#### TAREFA 1
Explique em uma a três frases por que, segundo o texto sobre bons propósitos, quem deixa de fumar deve evitar até velórios.
#### TAREFA 2
Retome o texto sobre bons propósitos e dê continuidade a ele a partir da última frase apresentada.

*** TEXTO DO DOCUMENTO ***

Veja você quantos bons propósitos à disposição de alguém: deixar de fumar, emagrecer, deixar de beber, caminhar todos os dias, controlar a pressão arterial, evitar aborrecimentos, contar até dez antes de explodir...

Ora, se você deixa de fumar (de verdade), não pode sair da rotina: emoções fortes, jamais; nada de acompanhar jogos de futebol de seu time do coração, de ir a festinhas de fim de ano; nem mesmo a velórios. Depois de carnaval e réveillon, velório é a situação em que mais pessoas voltam a fumar, ou por causa do sofrimento ou por causa do tédio. Um ano todo de privações tabagísticas e  quantos quilos você engordou? Quantos centímetros mandou abrir na cintura de suas calças ou quantos buracos novos no cinto? E as camisas perdidas? Até os pés engordam, de forma que sapatos de bico fino apertam demais. ( Não é o sapato que não entra no pé, é o pé que não entra no sapato.)

Deixando de fumar e engordando, você receberá dezenas de conselhos, principalmente sobre a necessidade de caminhar. E vêm as explicações científicas: não se trata de correr sem preparo adequado, pois seu insensato coração pode pifar no primeiro quilômetro do percurso. Trata-se de caminhar com ritmo; nada daquele passinho  burguês de quem está fazendo a digestão; muito menos  aqueles vagares de quem aprecia vitrines de shopping.

Aí você toma gosto pelas caminhadas, que passam a integrar seu cotidiano. Então o calcanhar e/ou a sola do pé e/ou a panturrilha doem. Você apela para umas massagens que às vezes resolvem. Se não, vai ao traumatologista, que pede radiografia dos pés e descobre que você tem aquilo que um amigo meu catalogou de “doença de galo velho”, isto é, esporão. E esporão dizem que não tem cura; é você que precisa acostumar-se às crises, agravadas com o frio.

*** MATERIAL FORNECIDO ***

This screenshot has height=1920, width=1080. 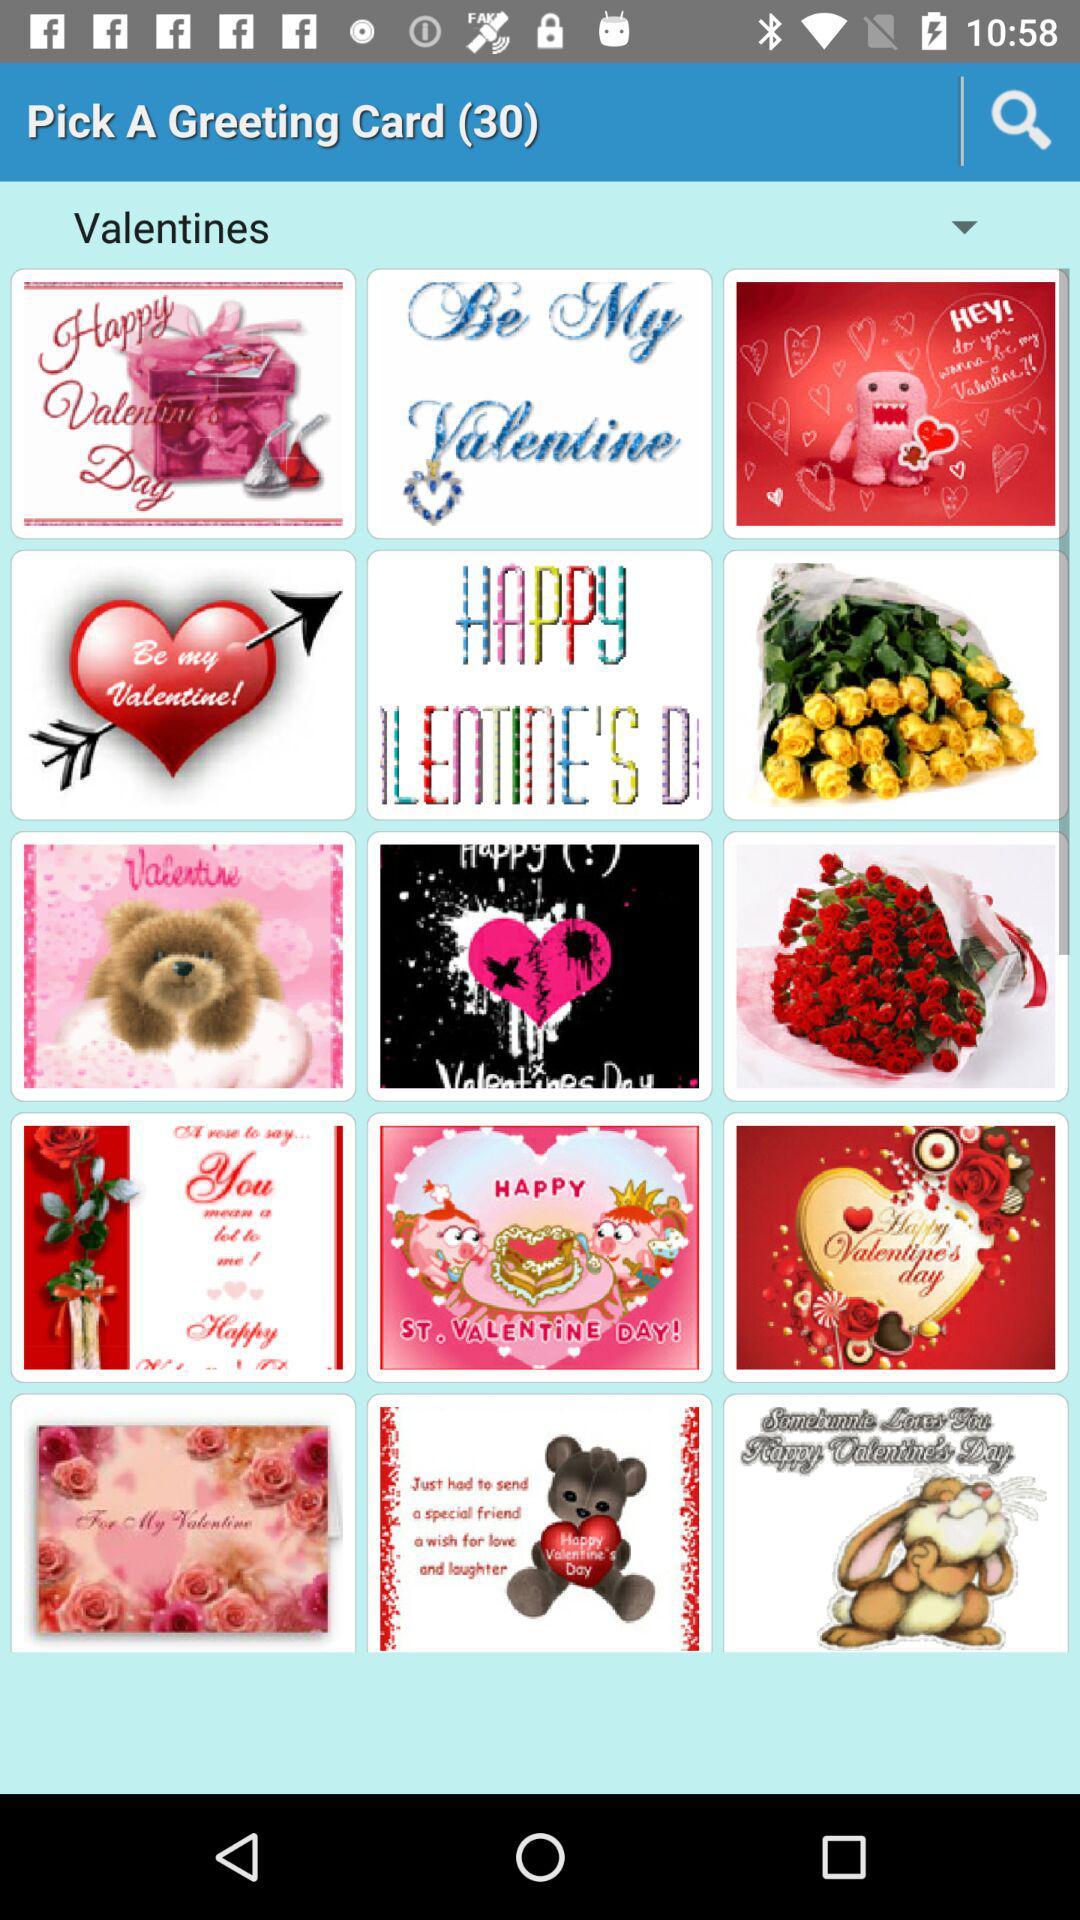 I want to click on click the picture, so click(x=183, y=402).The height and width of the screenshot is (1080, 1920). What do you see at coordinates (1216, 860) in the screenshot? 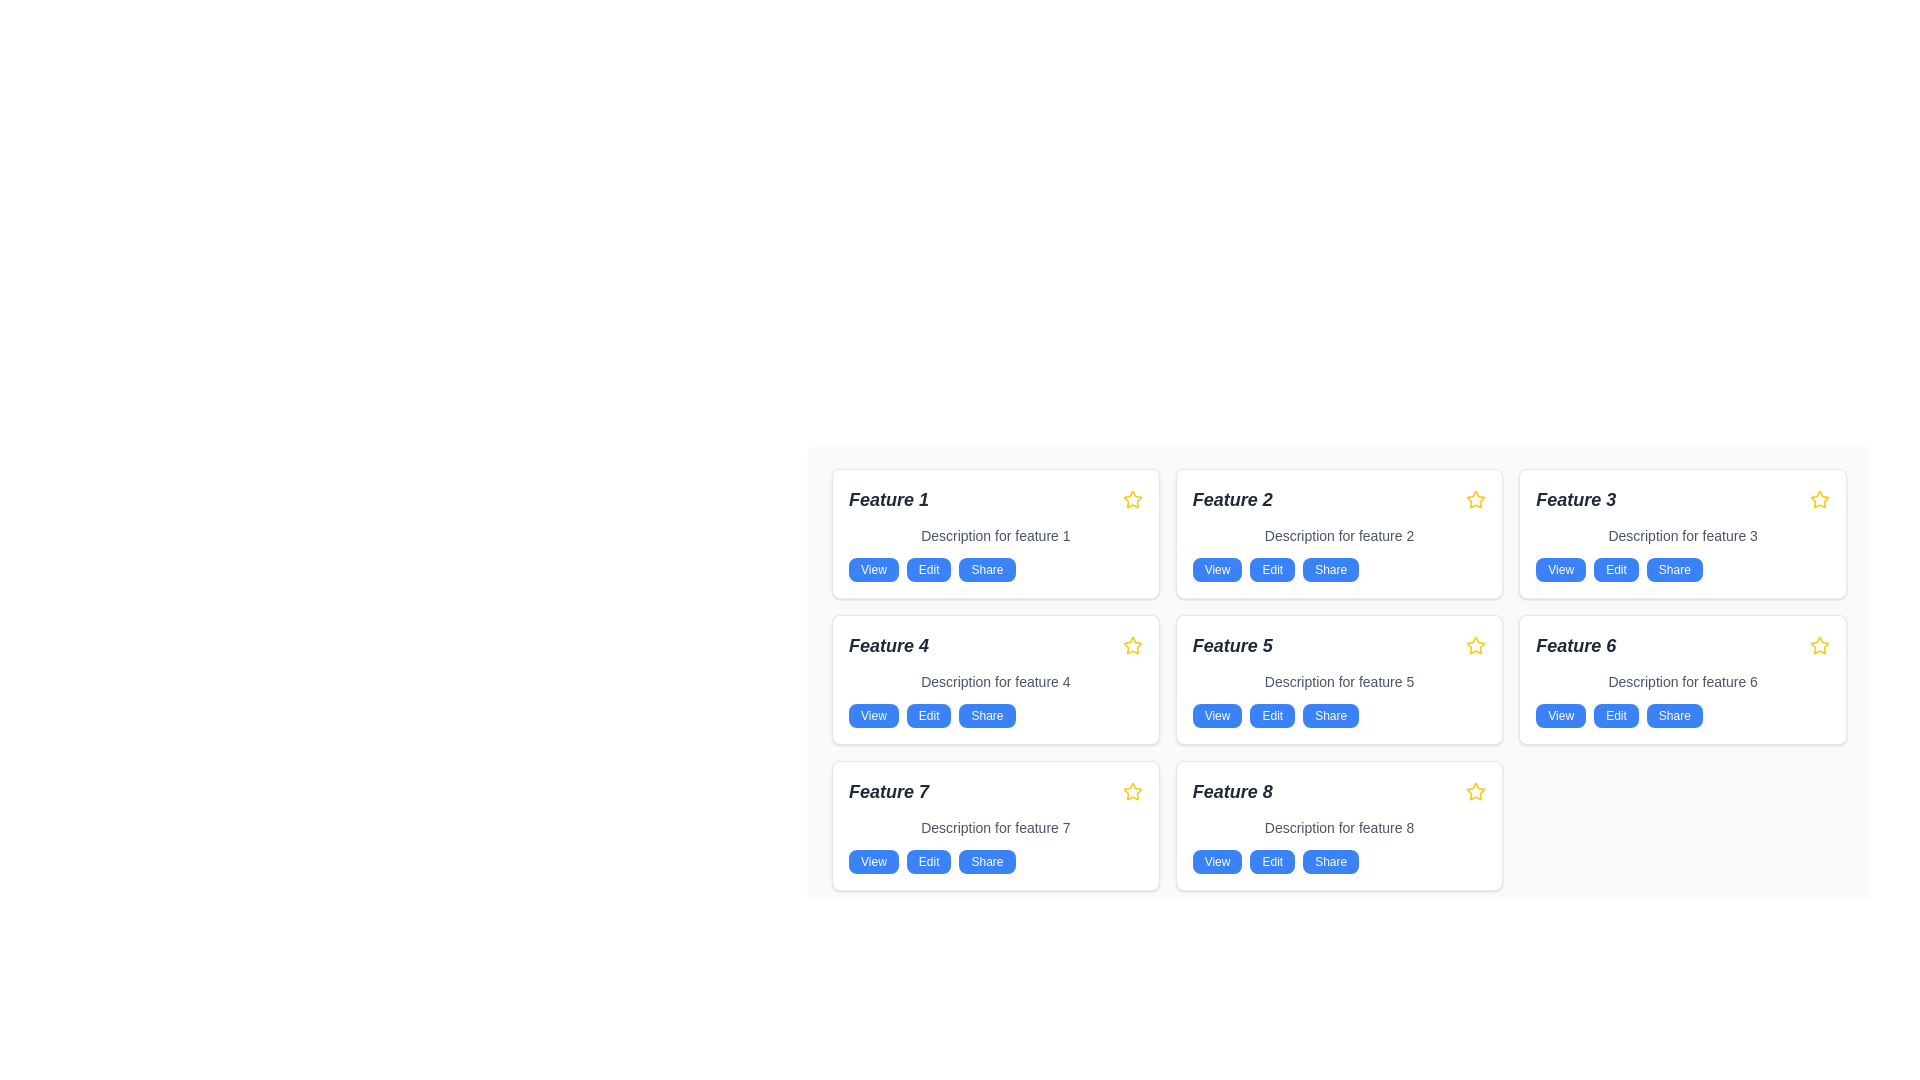
I see `the 'View' button located in the bottom right corner of the card labeled 'Feature 8', which is the first button in a group of three buttons` at bounding box center [1216, 860].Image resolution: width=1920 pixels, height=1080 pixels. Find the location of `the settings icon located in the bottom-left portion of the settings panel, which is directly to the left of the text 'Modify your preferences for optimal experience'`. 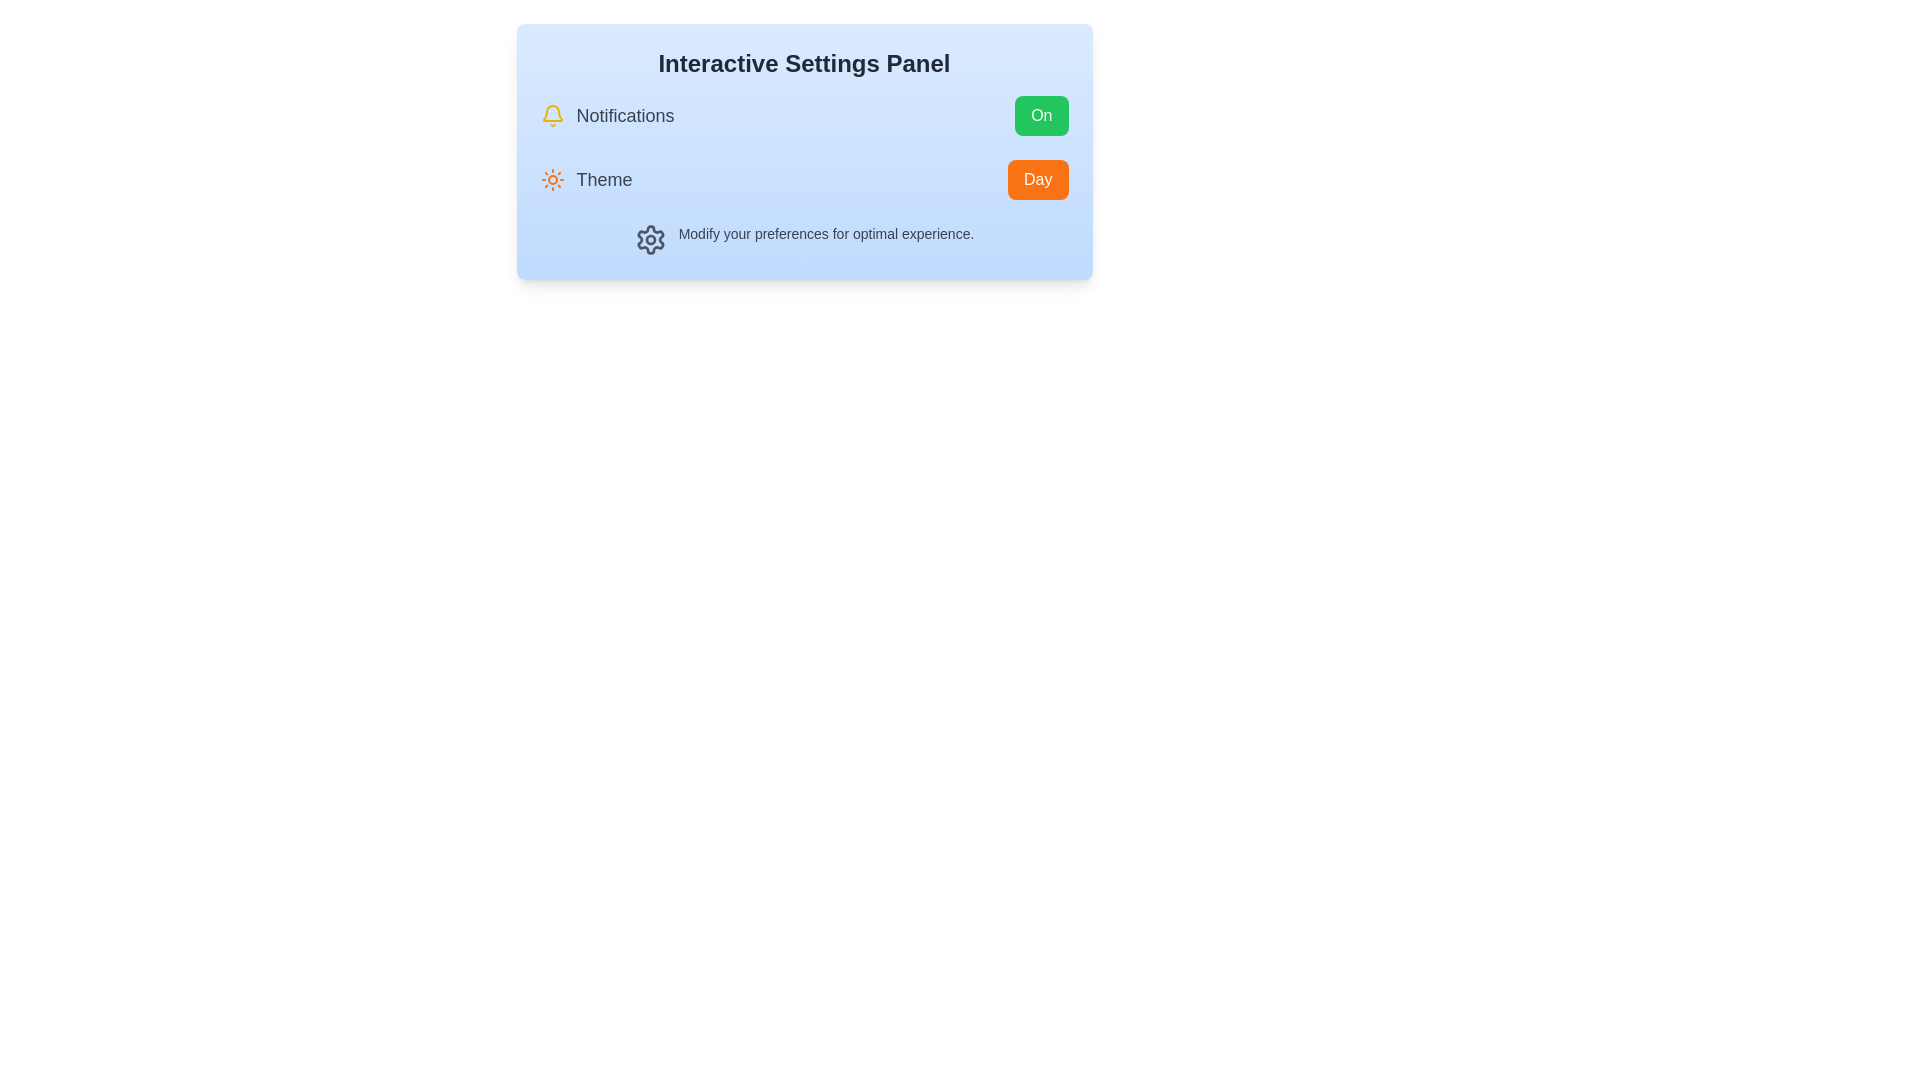

the settings icon located in the bottom-left portion of the settings panel, which is directly to the left of the text 'Modify your preferences for optimal experience' is located at coordinates (650, 238).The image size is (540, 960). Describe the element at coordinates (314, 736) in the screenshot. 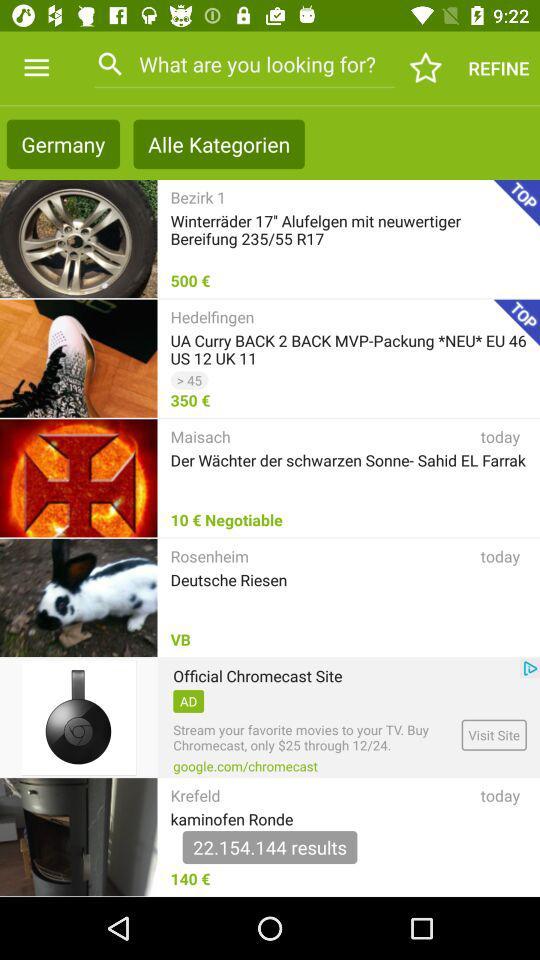

I see `icon above the google.com/chromecast` at that location.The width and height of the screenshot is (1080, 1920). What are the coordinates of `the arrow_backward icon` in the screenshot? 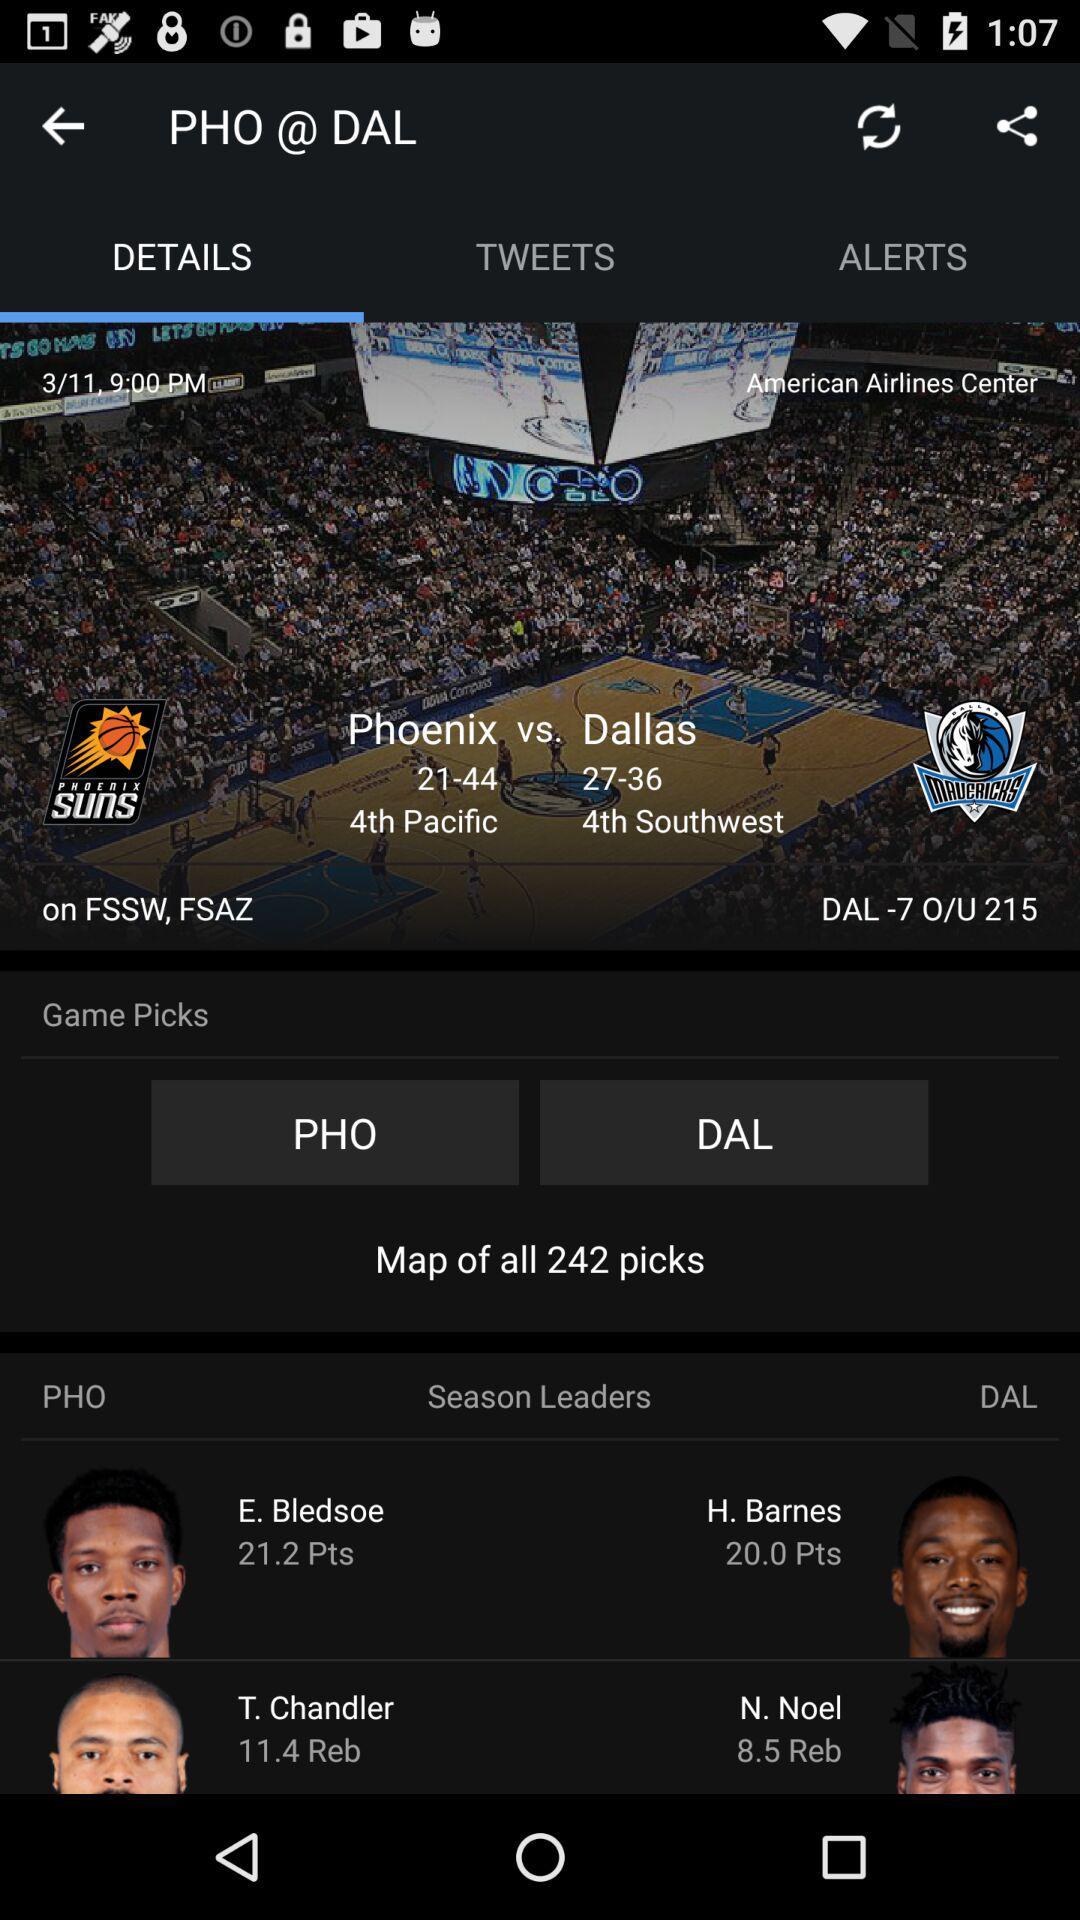 It's located at (61, 133).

***

#### RESULTADO 1
Depois do carnaval e do réveillon, o velório é a situação em que mais pessoas voltam a fumar. Isso acontece por causa do sofrimento ou por causa do tédio.

#### RESULTADO 2
Além do esporão, há a ocorrência de pressão alta. Andar ajuda a baixá-la, diminui as taxas de triglicérides e de colesterol (o ruim), mas andar muito e/ou em horários impróprios – quase todas as horas do dia o são– pode levar ao câncer de pele, a menos que você caminhe pela sombra, ou à noite, ou só quando  chove, ou use filtro solar fator setenta.

E assim se vão adicionando alternativas: ou você se candidata a morrer do pulmão, ou do coração, ou de câncer, ou você fica sentadinho em casa lendo, ou cochilando em frente à televisão ou vendo a banda passar.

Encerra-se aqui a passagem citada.